Another consequence of the way dictionaries work is that there’s no guaranteed order among the elements:

my_dict = {'0': 0, '1':1, '2': 2, '3': 3, '4': 4}
print(my_dict)
print(my_dict.values())
{'2': 2, '1': 1, '0': 0, '3': 3, '4': 4}
dict_values([2, 1, 0, 3, 4])

Beware ‘Copying’ of Containers!

Here, note that y is not equal to the contents of x, it is a second label on the same object. So when we change y, we are also changing x. This is generally true for mutable types in Python.

x = [1, 2, 3]
y = x[:]
y[1] = 20
print(x, y)
[1, 2, 3] [1, 20, 3]

In this case, we are using x[:] to create a new list containing all the elements of x which is assigned to y. This happens whenever we take any sized slice from a list.
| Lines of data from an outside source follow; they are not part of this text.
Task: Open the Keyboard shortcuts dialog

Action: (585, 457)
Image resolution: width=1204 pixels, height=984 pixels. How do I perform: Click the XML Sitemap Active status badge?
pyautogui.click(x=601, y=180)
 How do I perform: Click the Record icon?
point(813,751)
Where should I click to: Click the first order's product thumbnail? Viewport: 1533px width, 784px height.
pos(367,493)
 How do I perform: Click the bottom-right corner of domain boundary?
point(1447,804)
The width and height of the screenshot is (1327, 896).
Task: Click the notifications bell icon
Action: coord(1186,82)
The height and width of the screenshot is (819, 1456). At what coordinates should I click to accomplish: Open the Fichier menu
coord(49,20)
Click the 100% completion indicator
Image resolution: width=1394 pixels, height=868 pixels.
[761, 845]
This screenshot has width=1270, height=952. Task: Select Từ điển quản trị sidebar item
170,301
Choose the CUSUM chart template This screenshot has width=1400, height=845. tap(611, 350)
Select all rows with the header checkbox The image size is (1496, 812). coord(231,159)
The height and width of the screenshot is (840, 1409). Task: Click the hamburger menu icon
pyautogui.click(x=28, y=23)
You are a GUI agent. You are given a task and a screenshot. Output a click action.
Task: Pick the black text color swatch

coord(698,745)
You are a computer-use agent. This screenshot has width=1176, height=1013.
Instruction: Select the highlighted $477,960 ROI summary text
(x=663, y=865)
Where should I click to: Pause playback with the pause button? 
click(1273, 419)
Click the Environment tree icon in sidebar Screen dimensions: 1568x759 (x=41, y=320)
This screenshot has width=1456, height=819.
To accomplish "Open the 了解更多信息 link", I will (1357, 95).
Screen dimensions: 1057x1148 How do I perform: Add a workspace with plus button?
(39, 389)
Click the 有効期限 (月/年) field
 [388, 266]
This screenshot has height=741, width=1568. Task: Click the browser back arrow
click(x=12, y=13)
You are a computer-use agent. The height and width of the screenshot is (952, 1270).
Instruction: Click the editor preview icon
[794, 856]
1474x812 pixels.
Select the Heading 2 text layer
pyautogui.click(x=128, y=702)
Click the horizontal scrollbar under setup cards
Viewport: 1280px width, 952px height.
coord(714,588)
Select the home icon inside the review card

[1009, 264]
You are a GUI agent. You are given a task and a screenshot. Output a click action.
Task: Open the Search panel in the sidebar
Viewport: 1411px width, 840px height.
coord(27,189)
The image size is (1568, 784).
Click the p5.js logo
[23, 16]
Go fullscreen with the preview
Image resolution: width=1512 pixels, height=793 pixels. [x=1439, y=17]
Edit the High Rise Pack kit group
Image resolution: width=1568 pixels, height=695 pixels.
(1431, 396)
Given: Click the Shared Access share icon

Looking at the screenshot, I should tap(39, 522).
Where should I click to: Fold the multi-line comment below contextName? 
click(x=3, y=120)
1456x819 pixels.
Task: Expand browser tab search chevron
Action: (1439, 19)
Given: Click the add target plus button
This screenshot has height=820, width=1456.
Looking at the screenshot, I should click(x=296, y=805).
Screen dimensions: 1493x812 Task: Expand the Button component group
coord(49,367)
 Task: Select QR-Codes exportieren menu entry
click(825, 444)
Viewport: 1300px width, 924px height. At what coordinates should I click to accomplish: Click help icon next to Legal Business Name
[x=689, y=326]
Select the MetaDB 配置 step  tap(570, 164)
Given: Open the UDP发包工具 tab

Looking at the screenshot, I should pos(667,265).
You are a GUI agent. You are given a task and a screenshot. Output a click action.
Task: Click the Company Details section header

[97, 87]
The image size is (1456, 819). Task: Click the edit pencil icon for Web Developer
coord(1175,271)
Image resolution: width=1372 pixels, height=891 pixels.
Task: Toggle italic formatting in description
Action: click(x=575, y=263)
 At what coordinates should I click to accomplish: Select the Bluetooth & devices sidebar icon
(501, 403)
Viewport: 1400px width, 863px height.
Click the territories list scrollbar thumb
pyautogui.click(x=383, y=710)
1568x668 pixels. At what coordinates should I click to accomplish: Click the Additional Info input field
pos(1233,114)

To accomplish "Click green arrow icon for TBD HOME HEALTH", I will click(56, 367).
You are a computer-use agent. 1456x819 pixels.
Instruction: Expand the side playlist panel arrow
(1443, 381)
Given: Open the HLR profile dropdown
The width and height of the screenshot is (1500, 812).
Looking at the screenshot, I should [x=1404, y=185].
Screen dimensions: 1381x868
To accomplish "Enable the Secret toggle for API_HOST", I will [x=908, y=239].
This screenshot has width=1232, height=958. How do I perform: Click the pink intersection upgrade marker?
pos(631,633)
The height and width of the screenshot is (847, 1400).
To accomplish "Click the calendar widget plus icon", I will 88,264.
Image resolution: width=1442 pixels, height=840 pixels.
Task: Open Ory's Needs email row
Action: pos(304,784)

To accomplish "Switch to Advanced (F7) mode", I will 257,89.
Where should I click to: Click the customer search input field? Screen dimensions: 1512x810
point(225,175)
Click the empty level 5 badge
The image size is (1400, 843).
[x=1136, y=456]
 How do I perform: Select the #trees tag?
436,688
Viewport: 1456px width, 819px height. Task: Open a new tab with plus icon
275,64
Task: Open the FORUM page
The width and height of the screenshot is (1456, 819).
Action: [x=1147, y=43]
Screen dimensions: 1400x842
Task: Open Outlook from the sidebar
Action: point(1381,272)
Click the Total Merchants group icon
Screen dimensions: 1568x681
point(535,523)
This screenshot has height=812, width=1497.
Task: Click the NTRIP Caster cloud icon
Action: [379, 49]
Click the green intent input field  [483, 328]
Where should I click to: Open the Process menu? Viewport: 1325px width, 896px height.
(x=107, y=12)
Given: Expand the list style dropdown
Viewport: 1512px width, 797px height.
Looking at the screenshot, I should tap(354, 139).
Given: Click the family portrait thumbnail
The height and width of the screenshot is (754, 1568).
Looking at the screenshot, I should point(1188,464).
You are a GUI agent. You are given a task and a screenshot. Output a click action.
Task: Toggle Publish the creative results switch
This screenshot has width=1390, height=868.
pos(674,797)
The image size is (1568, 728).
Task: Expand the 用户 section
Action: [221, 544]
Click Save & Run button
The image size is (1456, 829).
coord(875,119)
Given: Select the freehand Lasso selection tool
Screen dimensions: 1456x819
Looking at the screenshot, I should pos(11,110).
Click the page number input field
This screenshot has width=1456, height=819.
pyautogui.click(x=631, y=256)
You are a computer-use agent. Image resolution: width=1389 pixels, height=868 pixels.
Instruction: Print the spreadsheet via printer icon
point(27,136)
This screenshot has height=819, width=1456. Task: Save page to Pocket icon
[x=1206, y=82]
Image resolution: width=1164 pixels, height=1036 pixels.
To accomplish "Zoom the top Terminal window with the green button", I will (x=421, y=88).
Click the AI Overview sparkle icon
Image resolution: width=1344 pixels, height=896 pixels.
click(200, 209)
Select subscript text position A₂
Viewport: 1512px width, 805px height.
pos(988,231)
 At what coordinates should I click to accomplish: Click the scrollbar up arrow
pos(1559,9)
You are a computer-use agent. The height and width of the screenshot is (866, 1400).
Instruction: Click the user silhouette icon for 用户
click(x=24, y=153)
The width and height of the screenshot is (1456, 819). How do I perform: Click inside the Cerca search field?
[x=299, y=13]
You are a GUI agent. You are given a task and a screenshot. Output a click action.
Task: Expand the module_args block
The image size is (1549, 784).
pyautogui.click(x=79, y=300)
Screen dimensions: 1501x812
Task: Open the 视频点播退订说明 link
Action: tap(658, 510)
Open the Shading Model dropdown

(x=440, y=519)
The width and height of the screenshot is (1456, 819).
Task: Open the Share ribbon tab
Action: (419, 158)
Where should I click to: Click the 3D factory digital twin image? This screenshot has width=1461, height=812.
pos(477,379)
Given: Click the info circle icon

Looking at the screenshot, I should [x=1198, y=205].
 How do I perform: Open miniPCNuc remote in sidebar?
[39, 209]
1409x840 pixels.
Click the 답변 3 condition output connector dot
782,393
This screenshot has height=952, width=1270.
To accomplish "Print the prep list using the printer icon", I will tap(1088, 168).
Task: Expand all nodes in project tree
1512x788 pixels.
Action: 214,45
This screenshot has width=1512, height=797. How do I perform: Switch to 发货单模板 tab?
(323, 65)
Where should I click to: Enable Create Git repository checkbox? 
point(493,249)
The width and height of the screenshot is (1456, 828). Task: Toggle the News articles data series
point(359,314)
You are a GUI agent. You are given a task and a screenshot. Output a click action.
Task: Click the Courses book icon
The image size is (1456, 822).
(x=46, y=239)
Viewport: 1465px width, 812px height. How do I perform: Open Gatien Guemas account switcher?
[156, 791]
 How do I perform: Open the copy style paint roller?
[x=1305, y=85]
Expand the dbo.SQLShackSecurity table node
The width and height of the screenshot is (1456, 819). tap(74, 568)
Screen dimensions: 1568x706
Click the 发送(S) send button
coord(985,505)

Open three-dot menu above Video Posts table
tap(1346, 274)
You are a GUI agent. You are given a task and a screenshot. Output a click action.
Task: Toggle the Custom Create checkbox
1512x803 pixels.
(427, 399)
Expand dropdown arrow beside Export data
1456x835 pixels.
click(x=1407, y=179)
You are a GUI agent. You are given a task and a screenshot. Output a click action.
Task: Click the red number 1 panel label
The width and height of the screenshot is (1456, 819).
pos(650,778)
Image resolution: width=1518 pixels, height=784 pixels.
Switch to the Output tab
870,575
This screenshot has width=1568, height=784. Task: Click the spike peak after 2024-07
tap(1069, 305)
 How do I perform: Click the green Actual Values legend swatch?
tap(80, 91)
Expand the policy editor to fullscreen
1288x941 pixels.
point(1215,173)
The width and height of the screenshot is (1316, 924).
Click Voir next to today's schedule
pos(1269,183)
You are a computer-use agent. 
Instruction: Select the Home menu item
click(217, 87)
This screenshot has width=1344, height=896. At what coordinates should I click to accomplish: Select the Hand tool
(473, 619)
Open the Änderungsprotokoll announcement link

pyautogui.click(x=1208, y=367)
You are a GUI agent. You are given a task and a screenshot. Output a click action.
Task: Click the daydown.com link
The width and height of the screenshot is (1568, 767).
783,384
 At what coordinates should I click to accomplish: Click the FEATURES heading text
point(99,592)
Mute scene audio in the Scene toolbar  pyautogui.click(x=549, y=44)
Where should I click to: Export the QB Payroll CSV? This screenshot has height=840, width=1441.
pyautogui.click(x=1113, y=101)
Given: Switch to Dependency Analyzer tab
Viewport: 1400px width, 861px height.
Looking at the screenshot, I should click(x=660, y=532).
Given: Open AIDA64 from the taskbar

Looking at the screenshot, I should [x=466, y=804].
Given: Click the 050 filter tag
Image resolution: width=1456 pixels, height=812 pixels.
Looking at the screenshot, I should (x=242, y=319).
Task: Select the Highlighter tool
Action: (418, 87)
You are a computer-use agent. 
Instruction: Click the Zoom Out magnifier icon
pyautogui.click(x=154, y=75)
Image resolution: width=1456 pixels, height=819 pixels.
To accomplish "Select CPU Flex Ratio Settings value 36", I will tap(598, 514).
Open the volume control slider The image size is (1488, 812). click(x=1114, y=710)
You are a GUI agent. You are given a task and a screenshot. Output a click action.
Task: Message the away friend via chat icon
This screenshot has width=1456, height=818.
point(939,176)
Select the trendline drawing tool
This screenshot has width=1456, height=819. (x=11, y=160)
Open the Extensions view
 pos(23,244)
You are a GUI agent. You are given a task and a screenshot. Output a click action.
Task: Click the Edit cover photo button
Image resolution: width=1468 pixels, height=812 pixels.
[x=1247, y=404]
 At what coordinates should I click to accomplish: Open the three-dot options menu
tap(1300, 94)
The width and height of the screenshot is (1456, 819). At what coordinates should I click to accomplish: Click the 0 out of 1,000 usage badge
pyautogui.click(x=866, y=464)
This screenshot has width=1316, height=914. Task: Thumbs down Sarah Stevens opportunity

This gets more complicated when we consider nested lists.

x = [['a', 'b'] , 'c']
y = x
z = x[:]

x[0][1] = 'd'
z[1] = 'e'

print(x, y, z)
[['a', 'd'], 'c'] [['a', 'd'], 'c'] [['a', 'd'], 'e']

Note that x and y are the same as we may not expect. But z, despite being a copy of x, now contains 'd' in its nested list.

The copies that we make through slicing are called shallow copies: we don’t copy all the objects they contain, only the references to them. This is why the nested list in x[0] is not copied, so z[0] still refers to it. It is possible to actually create copies of all the contents, however deeply nested they are - this is called a deep copy. Python provides methods for that in its standard library in the copy module.

General Rule

Your programs will be faster and more readable if you use the appropriate container type for your data’s meaning. Always use a set for lists which can’t in principle contain the same data twice, always use a dictionary for anything which feels like a mapping from keys to values.

Key Points

  • Python containers can contain values of any type.

  • Lists, sets, and dictionaries are mutable types whose values can be changed after creation.

  • Lists store elements as an ordered sequence of potentially non-unique values.

  • Dictionaries store elements as unordered key-value pairs.

  • Dictionary keys are required to be of an immutable type.

  • Sets are an unordered collection of unique elements.

  • Containers can contain other containers as elements.

  • Use x[a:b] to extract a subset of data from x, with a and b representing element boundaries, not indexes.

  • Tuples are an immutable type whose values cannot be changed after creation and must be re-created.

  • Doing x = y, where y is a container, doesn’t copy its elements, it just creates a new reference to it.